Misclassifications: the ‘Strombolian’ class was often misclassified, primarily as ‘No Activity’ or ‘Lava Fountain’.
Similar errors to AlexNet: like AlexNet, the SwinT struggled with distinguishing ‘Degassing’ from ‘No Activity’ and ‘Lava Fountain’ from ‘Strombolian’.
5.3. Summary of Results
SwinT vs. AlexNet: both models classified most classes effectively, but the SwinT slightly outperformed AlexNet for ‘Cooling or Lavaflow’.
Challenges with similar classes: Both models found it difficult to distinguish the semantically close classes. For instance, ‘Degassing’ was often confused with ‘No Activity’, highlighting the need for additional data or finer-grained features.

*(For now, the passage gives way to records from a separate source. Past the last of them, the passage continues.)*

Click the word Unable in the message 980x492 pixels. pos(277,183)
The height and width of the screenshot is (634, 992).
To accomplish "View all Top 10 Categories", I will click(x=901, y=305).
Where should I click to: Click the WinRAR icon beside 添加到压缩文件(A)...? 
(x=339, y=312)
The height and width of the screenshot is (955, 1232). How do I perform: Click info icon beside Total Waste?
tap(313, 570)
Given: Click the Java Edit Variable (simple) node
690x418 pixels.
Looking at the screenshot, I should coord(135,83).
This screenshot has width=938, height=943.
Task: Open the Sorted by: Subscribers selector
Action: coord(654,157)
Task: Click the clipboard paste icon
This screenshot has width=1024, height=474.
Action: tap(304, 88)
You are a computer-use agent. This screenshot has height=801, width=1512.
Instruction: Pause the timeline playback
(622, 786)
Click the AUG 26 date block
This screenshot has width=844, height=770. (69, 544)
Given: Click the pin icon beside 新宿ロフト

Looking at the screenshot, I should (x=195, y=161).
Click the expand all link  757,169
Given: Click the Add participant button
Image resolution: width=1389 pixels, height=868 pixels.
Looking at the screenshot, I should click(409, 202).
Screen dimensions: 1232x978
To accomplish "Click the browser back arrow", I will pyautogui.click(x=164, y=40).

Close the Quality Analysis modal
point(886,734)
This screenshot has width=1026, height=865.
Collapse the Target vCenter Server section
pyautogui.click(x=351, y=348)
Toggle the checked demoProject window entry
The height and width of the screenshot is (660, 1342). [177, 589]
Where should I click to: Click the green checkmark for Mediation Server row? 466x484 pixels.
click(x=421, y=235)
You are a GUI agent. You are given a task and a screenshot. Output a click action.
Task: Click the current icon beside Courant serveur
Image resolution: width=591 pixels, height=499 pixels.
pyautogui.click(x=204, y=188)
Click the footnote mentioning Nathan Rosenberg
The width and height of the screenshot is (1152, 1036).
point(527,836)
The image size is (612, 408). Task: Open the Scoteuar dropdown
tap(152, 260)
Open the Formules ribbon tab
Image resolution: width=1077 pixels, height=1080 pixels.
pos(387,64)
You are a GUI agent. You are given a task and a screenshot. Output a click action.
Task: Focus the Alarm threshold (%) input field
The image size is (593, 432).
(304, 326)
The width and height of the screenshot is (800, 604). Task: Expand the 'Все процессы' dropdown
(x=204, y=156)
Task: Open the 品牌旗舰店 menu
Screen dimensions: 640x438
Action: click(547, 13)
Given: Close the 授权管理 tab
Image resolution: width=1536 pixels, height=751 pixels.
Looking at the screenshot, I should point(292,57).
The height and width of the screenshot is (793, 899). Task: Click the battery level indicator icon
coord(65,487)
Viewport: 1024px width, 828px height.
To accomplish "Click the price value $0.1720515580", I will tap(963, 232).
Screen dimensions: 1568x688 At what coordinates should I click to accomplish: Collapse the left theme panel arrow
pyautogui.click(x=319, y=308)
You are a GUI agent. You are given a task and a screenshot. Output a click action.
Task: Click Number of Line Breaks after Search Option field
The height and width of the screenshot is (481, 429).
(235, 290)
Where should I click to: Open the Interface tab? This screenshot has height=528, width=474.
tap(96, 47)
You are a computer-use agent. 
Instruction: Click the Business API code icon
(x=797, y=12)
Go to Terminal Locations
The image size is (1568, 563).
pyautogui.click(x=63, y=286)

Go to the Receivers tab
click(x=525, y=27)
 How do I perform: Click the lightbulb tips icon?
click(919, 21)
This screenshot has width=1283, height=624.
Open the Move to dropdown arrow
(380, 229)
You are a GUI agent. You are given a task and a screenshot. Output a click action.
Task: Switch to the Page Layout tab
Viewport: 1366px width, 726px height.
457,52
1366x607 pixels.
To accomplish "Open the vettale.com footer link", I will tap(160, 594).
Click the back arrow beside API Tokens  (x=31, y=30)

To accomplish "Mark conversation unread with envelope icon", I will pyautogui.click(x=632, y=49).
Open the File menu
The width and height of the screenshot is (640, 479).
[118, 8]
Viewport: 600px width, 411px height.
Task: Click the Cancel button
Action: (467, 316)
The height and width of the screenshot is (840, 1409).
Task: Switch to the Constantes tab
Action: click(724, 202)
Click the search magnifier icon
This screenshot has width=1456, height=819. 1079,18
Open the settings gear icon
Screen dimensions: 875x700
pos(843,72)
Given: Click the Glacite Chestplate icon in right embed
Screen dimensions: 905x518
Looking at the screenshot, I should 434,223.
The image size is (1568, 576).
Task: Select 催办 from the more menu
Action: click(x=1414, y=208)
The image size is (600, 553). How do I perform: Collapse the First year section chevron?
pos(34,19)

Advantages of the SwinT: The SwinT’s Transformer-based architecture better resolved the inter-class confusion. This was evident from the confusion matrices, where the SwinT demonstrated superior performance when distinguishing between challenging classes, such as ‘Cooling or Lavaflow’ and ‘Degassing’. Specifically, the SwinT correctly classified 73 out of 75 instances of ‘Cooling or Lavaflow’ with minimal misclassifications, compared with AlexNet’s 72 out of 75. Additionally, the SwinT showed fewer misclassifications between ‘Degassing’ and ‘No Activity’ (eight misclassifications) compared with AlexNet (nine misclassifications). The global attention mechanism of SwinT allowed it to capture long-range dependencies and contextual information more effectively, leading to an improved classification accuracy regarding these complex scenarios.
Issues with Strombolian class: misclassifications of the ‘Strombolian’ class suggest a need for improved feature extraction or enhanced data augmentation to capture its unique characteristics.
5.4. Comparison of Average Classification Times Between CNN and Transformer-Based Classifiers
The average classification times for CNN-based classifiers are shown in
Table 7.
The following can be observed:
AlexNet, DarkNet53, and ShuffleNet were the fastest among the CNN-based classifiers, with an average classification time of 13.00 milliseconds.
VGG16 had the longest average classification time of 124.60 milliseconds, which was approximately 9 times slower than AlexNet.
Models like DenseNet201 and ResNet50 exhibited moderate classification times (108.00 and 69.10 milliseconds, respectively) but typically offered higher accuracies, as shown in previous analyses. This indicates a trade-off between computational efficiency and accuracy.
All models except VGG16 and DenseNet201 had classification times under 70 milliseconds, making them suitable for near-real-time applications.
The average classification times for the Transformer-based classifiers are shown in
Table 8.
The following can be seen:
The LeViT and CvT exhibited the lowest and the highest classification time, respectively.
Models like SwinT and PvT struck a balance between accuracy and computational efficiency.
The majority of the Transformer-based models, such as the TNT, ViT, and CvT, were computationally efficient and suitable for real-time applications.
In summary, the CNN-based models generally showed comparable or slightly better computational efficiencies than the Transformer-based models, with AlexNet, DarkNet53, and ShuffleNet being the fastest classifiers overall. Both AlexNet and ShuffleNet were strong candidates due to their low classification times and reliable performances.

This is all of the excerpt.